EXERCISE DIRECTIONS: Give the number of lines in this listing that contain "arrow", with no other words.

══ DATA RECORDS ══

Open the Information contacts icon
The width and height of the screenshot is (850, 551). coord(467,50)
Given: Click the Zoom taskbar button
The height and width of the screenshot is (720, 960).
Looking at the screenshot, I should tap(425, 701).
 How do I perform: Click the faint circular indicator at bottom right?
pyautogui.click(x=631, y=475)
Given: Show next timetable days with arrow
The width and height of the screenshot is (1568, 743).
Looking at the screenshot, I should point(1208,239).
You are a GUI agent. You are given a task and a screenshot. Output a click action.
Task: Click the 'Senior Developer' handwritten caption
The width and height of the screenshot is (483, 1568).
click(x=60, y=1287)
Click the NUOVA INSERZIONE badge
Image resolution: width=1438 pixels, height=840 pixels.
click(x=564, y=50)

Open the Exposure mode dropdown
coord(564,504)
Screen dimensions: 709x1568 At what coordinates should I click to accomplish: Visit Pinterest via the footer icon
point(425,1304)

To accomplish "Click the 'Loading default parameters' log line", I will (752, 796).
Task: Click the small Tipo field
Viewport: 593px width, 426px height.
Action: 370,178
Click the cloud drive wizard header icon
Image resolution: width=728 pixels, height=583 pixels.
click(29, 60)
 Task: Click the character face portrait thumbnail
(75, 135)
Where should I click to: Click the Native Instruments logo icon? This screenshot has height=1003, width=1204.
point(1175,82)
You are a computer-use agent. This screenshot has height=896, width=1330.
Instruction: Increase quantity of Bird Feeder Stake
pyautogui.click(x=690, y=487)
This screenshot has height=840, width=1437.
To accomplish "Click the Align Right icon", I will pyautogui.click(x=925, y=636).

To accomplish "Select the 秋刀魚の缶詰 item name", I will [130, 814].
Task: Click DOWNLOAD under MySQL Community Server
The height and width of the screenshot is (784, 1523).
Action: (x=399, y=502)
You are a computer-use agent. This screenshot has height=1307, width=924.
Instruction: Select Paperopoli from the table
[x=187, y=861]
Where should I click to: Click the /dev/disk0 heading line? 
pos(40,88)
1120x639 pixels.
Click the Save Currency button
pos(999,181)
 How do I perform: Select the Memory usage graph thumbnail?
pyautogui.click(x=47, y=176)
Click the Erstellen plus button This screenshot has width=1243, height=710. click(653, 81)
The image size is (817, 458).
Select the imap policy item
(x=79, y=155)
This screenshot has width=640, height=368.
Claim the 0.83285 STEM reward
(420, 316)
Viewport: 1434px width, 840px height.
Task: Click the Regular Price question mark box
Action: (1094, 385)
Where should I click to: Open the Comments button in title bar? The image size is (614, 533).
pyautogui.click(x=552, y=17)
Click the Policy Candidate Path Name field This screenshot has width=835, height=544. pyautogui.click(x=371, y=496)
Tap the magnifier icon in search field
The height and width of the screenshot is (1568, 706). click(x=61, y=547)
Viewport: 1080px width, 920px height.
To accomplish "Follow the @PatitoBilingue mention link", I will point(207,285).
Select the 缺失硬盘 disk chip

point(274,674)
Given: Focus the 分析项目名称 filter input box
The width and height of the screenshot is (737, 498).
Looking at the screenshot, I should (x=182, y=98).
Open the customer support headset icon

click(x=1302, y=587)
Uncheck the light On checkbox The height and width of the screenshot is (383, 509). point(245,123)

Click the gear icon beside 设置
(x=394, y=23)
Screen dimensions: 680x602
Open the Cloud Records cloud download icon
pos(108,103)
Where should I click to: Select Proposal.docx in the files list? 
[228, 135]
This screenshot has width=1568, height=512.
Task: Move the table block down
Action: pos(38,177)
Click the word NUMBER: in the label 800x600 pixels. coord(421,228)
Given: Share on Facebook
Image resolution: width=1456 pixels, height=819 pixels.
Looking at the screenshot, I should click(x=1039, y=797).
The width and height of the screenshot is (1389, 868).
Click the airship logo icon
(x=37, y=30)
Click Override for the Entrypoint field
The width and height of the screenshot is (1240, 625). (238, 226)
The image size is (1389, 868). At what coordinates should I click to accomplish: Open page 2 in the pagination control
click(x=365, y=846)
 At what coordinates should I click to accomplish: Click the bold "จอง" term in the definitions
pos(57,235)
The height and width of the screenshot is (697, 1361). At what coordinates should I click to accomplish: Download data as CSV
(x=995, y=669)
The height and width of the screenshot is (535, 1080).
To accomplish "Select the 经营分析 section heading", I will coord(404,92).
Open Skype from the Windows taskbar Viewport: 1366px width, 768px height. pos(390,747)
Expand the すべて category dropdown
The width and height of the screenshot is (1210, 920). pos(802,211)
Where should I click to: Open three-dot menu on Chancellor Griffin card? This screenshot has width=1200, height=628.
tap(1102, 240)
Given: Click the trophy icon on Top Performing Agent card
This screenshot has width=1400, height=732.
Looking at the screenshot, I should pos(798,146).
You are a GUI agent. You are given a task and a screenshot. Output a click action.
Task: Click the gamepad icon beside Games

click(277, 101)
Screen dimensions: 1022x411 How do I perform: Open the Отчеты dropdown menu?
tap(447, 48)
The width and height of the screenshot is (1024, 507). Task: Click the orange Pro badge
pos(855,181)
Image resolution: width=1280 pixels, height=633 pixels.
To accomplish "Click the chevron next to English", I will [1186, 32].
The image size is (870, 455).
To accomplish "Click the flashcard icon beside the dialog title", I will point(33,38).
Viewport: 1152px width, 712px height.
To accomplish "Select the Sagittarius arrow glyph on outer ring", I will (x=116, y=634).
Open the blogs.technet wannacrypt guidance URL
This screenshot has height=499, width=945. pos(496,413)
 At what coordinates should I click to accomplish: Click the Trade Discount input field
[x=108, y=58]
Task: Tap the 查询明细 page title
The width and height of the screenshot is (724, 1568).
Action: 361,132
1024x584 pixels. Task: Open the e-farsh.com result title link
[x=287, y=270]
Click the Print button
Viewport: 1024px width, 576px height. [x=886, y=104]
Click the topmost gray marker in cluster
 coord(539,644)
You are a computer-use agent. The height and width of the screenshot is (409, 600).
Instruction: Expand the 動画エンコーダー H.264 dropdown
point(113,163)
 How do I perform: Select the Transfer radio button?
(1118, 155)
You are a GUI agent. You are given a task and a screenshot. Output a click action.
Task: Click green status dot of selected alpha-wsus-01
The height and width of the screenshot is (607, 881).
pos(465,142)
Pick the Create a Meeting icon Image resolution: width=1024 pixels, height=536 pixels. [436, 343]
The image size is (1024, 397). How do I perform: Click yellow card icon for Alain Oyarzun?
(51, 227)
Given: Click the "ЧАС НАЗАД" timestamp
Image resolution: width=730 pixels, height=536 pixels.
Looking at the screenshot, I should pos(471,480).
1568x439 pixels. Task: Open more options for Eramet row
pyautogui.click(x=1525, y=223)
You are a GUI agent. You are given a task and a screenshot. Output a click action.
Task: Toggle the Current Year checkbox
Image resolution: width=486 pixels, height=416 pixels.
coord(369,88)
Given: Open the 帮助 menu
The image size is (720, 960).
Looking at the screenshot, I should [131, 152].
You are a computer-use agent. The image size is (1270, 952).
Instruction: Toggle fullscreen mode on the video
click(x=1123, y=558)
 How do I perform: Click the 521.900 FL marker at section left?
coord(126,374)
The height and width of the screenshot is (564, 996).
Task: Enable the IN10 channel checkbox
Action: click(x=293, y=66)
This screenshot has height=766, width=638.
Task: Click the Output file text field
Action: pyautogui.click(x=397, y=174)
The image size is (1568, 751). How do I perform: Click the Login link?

═══

FINAL ANSWER: 2